What the exercise asks
Return all lines of the records that contain the word "agent".

◇ ◇ ◇ ◇ ◇ ◇ ◇

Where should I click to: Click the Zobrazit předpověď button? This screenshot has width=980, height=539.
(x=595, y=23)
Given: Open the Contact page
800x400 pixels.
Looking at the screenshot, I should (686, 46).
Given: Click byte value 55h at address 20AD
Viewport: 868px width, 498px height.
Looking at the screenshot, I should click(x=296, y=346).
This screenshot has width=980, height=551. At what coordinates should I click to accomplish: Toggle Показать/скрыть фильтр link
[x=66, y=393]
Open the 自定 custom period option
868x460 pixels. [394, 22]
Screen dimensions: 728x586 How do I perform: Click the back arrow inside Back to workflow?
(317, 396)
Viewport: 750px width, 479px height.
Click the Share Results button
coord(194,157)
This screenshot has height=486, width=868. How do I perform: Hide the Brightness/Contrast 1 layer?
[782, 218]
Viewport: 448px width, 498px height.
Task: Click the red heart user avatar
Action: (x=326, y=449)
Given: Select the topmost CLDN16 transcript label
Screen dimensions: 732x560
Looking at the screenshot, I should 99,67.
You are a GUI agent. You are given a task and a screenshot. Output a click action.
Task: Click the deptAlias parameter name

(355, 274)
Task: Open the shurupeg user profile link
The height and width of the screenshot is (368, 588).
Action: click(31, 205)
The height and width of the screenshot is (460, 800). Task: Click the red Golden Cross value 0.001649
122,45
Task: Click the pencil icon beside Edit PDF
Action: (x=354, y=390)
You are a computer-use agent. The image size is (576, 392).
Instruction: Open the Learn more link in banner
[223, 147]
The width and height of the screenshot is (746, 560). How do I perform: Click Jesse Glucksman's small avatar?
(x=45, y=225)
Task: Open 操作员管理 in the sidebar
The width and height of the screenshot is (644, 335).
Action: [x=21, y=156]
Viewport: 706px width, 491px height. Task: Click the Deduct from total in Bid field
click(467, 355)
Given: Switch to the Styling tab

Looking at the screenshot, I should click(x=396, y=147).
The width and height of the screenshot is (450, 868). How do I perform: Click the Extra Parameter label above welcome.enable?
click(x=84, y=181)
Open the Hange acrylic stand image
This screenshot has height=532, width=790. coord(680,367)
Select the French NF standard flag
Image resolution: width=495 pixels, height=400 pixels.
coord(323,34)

◇ ◇ ◇ ◇ ◇ ◇ ◇

Output of the exercise
You are a GUI agent. You are given a task and a screenshot. Output a click action.
You are a computer-use agent. The image size is (576, 392).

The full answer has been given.